3883Every year, 3 May is celebrated worldwide as World Press Freedom Day, a day set aside by the United Nations to raise awareness about the importance of the fundamental principles of press freedom and as a way to pay tribute to the courage and commitment of the many individuals and media outlets who endure violence, prosecution, or economic pressure simply for reporting in the public interest.

This year’s celebration highlights the role of the media in promoting the rule of law and fostering transparency. The theme recognizes the significance of the UN’s Sustainable Development Goal 16, which targets the promotion of peaceful and inclusive societies for sustainable development, the provision of access to justice for all, and building effective, accountable institutions at all levels – a goal that is not attainable without the press freedom.

Since 1995, Media Development Investment Fund has witnessed countless instances of independent media helping to curtail corruption and enhance the accountability of governments and businesses. As society’s watchdog, the quality press not only monitors abuses of power, it also holds authorities to account for their promises and how they implement policies. By unearthing stories that otherwise would remain untold, the media erode impunity and promote integrity, at the same time empowering citizens to demand justice.

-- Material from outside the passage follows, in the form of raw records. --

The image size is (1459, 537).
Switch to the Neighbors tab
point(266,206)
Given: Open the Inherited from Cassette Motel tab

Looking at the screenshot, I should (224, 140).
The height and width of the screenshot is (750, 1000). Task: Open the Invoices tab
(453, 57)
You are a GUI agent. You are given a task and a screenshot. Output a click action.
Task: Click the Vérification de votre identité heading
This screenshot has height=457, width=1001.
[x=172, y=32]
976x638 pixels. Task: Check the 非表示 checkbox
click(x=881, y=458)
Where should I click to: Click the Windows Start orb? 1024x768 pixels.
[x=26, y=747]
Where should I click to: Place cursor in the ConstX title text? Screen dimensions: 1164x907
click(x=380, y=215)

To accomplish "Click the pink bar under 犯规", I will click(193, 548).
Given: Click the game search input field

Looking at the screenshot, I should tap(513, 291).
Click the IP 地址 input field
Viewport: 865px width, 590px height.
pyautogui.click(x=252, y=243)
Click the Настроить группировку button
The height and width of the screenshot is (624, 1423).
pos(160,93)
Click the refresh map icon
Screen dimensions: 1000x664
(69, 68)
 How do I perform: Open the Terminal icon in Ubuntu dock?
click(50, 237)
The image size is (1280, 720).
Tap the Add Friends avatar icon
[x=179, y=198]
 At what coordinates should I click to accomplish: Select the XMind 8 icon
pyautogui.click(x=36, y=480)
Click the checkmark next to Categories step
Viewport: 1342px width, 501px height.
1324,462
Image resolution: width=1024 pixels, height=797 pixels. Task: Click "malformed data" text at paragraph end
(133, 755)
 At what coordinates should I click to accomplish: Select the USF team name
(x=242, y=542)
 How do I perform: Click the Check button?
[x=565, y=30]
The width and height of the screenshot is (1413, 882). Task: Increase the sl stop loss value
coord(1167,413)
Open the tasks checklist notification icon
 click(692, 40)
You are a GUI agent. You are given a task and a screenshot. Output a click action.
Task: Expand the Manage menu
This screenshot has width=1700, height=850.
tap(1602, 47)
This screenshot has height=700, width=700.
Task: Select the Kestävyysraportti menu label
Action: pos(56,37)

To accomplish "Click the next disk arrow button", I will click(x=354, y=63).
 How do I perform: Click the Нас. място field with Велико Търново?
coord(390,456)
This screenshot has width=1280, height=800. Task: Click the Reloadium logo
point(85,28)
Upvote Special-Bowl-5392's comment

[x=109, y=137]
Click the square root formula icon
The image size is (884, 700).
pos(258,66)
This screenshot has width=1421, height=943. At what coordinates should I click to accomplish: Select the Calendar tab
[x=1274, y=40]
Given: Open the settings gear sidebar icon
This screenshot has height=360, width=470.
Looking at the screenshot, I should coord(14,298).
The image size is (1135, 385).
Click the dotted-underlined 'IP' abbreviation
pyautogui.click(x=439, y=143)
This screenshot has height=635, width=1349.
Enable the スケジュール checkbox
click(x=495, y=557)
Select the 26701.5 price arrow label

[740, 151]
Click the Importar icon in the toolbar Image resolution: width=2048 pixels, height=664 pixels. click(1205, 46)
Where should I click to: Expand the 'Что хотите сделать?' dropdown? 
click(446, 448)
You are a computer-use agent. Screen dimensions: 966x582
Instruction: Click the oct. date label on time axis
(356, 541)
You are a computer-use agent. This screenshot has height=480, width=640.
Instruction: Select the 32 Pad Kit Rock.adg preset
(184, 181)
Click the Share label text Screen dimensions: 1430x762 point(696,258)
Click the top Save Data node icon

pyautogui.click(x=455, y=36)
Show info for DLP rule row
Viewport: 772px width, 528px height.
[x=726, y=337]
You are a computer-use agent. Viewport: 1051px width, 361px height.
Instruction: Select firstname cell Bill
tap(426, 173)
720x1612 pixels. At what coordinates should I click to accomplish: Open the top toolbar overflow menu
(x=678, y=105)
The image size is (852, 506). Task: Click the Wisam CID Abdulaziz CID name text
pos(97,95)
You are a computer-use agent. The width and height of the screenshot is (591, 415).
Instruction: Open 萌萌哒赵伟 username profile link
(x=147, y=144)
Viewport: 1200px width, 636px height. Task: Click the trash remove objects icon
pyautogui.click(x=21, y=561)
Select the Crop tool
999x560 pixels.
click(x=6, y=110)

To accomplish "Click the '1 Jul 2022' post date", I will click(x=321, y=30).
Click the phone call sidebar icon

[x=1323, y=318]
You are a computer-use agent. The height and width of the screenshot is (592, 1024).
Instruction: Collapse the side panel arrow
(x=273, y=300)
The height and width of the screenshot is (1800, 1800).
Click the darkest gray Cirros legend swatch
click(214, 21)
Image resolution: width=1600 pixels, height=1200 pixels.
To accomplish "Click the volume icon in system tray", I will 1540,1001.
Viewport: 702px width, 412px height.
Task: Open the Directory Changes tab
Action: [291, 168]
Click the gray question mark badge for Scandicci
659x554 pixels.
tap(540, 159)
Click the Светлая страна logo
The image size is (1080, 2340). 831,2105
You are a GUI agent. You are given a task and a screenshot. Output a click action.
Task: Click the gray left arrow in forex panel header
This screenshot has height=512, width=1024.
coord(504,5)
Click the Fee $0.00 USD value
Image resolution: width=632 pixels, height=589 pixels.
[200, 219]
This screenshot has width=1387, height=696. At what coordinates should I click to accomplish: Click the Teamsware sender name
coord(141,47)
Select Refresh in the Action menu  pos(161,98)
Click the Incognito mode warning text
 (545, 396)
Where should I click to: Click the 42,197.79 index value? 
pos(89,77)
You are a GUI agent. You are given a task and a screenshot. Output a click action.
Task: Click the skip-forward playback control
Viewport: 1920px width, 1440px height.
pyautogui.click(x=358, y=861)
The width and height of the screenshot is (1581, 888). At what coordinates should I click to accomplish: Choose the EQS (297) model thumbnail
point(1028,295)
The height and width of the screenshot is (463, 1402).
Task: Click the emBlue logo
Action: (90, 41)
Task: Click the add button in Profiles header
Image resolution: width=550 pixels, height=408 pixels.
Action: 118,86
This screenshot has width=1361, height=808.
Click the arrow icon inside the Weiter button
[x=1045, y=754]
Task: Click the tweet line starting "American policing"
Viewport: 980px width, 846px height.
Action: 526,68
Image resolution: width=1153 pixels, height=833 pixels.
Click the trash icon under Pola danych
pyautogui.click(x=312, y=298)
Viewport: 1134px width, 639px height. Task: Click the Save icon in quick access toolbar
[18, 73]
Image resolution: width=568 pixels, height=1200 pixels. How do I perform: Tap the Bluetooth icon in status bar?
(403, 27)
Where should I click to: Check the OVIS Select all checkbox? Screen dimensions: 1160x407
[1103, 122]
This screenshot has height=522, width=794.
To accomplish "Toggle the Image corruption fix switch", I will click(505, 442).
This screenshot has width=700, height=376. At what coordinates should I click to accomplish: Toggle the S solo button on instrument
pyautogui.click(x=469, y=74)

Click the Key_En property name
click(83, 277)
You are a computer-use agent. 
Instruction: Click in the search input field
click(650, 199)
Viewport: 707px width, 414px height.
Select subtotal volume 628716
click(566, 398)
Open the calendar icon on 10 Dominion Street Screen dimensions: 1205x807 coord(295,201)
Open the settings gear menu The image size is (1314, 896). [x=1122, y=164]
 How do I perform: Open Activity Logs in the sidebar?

In order to highlight the importance of independent journalism in keeping power in check and to mark World Press Freedom Day, we would like to share powerful examples of how MDIF-supported media fostered transparency and accountability in the past year:

  • In a joint project with the Independent Electronic Media Association (ANEM), Insajder carried out a year-long investigation that uncovered fraud in public sector companies in three Serbian cities. Its series “Insajder locally” exposed how managers were appointed along political party lines and how managers of public companies made deals with private companies without public bids. Not long after the airing of the show, the former head of the city of Zajecar, was arrested on suspicion of abuse of power and infringement of the public procurement law, which cost the city thousands of euros.
  • Liga reported on illegal schemes operating between Ukraine and the occupied territory of Donbas. The investigation found that on both sides of the border – Ukrainian and Russian – there are business people with political patronage who earn millions from the illegal trade in coal, even though all trade with the Russian-occupied areas was outlawed by Ukrainian President Petro Poroshenko. Although it is impossible to prove direct causation, some of the companies named by Liga were later placed on the sanctions list formed by Ukraine’s National Security and Defense Council.
  • In India, milk producers’ cooperatives have been weakened as administrative control over them has shifted from the cooperatives’ leaders being accountable directly to farmers’ collectives to regional officials and party politicians. Scroll’s two-part series investigated how centralisation of power has affected the cooperatives, leading to increasing corruption and decreasing accountability. Four months after the publication, the top executive of one of the cooperatives resigned amidst allegations of rigged tenders. Although it is not possible to draw a direct link between Scroll’s stories and the resignation, undoubtedly Scroll’s articles prepared the ground by lifting the lid on the scandal and opening a discussion about misdoings in the sector.
  • With the aggressive expansion of China in Latin America, Ecuador has been among the main destinations for Chinese financing. In recent years, seven out of 10 public works contracts have been awarded to Chinese companies, and almost always tied to financing by a Chinese bank. GK.city published a report that explored how Chinese companies have secured contracts in Ecuador, in many cases with irregularities and missing proper contracting procedures. Following the report, the General Comptroller of the State, the highest control office in Ecuador, opened an investigation into irregular Chinese company contracts with Ecuador.